[Collected data entries]

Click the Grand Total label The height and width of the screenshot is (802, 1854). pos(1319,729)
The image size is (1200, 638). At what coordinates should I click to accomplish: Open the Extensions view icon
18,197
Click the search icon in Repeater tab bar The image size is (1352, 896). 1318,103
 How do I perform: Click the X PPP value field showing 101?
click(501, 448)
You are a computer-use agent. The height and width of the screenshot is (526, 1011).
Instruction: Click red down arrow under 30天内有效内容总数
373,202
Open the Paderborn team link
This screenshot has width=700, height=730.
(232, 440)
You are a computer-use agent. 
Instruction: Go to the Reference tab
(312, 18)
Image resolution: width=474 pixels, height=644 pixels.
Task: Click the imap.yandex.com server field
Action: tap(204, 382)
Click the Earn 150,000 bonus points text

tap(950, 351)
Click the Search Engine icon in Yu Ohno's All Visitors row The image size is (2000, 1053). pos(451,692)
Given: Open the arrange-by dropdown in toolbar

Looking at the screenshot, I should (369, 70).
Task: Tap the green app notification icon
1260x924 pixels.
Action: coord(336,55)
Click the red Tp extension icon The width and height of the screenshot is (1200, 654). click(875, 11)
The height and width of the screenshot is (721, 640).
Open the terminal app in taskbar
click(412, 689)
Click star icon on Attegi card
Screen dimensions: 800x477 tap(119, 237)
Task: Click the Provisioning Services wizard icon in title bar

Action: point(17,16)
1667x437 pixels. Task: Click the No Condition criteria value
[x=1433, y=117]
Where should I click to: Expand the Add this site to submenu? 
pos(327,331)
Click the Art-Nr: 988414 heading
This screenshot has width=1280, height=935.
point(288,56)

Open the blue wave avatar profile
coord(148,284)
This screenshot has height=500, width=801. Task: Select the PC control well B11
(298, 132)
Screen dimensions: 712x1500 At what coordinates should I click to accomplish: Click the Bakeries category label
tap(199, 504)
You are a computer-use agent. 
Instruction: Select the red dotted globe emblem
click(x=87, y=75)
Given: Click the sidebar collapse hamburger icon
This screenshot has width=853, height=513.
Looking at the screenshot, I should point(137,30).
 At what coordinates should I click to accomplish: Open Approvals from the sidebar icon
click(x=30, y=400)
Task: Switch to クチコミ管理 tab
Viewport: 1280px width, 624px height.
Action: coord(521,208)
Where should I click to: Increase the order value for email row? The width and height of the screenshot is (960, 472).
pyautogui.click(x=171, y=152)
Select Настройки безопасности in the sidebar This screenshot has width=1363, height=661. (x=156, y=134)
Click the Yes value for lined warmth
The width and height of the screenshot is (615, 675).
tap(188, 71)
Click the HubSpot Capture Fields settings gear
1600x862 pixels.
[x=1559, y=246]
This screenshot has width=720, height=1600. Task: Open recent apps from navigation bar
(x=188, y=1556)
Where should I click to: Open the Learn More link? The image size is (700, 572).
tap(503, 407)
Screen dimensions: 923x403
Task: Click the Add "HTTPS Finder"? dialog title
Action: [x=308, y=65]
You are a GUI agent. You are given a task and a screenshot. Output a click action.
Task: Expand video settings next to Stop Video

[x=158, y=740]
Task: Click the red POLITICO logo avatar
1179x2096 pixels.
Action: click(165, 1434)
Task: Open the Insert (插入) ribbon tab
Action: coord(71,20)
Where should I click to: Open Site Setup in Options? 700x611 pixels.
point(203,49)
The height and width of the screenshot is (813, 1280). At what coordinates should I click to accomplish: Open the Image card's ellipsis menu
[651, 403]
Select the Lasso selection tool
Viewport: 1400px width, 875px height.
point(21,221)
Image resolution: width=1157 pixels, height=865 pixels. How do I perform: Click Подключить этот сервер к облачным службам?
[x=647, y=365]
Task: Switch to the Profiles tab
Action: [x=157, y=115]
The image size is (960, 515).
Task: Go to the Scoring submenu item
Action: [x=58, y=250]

- [TASK BRIEF]:
Reproduce the entries exactly, dropping nothing.

- [RESPONSE AREA]:
Click the Grand Total label The height and width of the screenshot is (802, 1854). pos(1319,729)
The image size is (1200, 638). At what coordinates should I click to accomplish: Open the Extensions view icon
18,197
Click the search icon in Repeater tab bar The image size is (1352, 896). 1318,103
 How do I perform: Click the X PPP value field showing 101?
click(501, 448)
You are a computer-use agent. The height and width of the screenshot is (526, 1011).
Instruction: Click red down arrow under 30天内有效内容总数
373,202
Open the Paderborn team link
This screenshot has width=700, height=730.
(232, 440)
You are a computer-use agent. 
Instruction: Go to the Reference tab
(312, 18)
Image resolution: width=474 pixels, height=644 pixels.
Task: Click the imap.yandex.com server field
Action: tap(204, 382)
Click the Earn 150,000 bonus points text

tap(950, 351)
Click the Search Engine icon in Yu Ohno's All Visitors row The image size is (2000, 1053). pos(451,692)
Given: Open the arrange-by dropdown in toolbar

Looking at the screenshot, I should (369, 70).
Task: Tap the green app notification icon
1260x924 pixels.
Action: coord(336,55)
Click the red Tp extension icon The width and height of the screenshot is (1200, 654). click(875, 11)
The height and width of the screenshot is (721, 640).
Open the terminal app in taskbar
click(412, 689)
Click star icon on Attegi card
Screen dimensions: 800x477 tap(119, 237)
Task: Click the Provisioning Services wizard icon in title bar

Action: point(17,16)
1667x437 pixels. Task: Click the No Condition criteria value
[x=1433, y=117]
Where should I click to: Expand the Add this site to submenu? 
pos(327,331)
Click the Art-Nr: 988414 heading
This screenshot has width=1280, height=935.
point(288,56)

Open the blue wave avatar profile
coord(148,284)
This screenshot has height=500, width=801. Task: Select the PC control well B11
(298, 132)
Screen dimensions: 712x1500 At what coordinates should I click to accomplish: Click the Bakeries category label
tap(199, 504)
You are a computer-use agent. 
Instruction: Select the red dotted globe emblem
click(x=87, y=75)
Given: Click the sidebar collapse hamburger icon
This screenshot has width=853, height=513.
Looking at the screenshot, I should point(137,30).
 At what coordinates should I click to accomplish: Open Approvals from the sidebar icon
click(x=30, y=400)
Task: Switch to クチコミ管理 tab
Viewport: 1280px width, 624px height.
Action: coord(521,208)
Where should I click to: Increase the order value for email row? The width and height of the screenshot is (960, 472).
pyautogui.click(x=171, y=152)
Select Настройки безопасности in the sidebar This screenshot has width=1363, height=661. (x=156, y=134)
Click the Yes value for lined warmth
The width and height of the screenshot is (615, 675).
tap(188, 71)
Click the HubSpot Capture Fields settings gear
1600x862 pixels.
[x=1559, y=246]
This screenshot has width=720, height=1600. Task: Open recent apps from navigation bar
(x=188, y=1556)
Where should I click to: Open the Learn More link? The image size is (700, 572).
tap(503, 407)
Screen dimensions: 923x403
Task: Click the Add "HTTPS Finder"? dialog title
Action: [x=308, y=65]
You are a GUI agent. You are given a task and a screenshot. Output a click action.
Task: Expand video settings next to Stop Video

[x=158, y=740]
Task: Click the red POLITICO logo avatar
1179x2096 pixels.
Action: click(165, 1434)
Task: Open the Insert (插入) ribbon tab
Action: coord(71,20)
Where should I click to: Open Site Setup in Options? 700x611 pixels.
point(203,49)
The height and width of the screenshot is (813, 1280). At what coordinates should I click to accomplish: Open the Image card's ellipsis menu
[651, 403]
Select the Lasso selection tool
Viewport: 1400px width, 875px height.
point(21,221)
Image resolution: width=1157 pixels, height=865 pixels. How do I perform: Click Подключить этот сервер к облачным службам?
[x=647, y=365]
Task: Switch to the Profiles tab
Action: [x=157, y=115]
The image size is (960, 515).
Task: Go to the Scoring submenu item
Action: [x=58, y=250]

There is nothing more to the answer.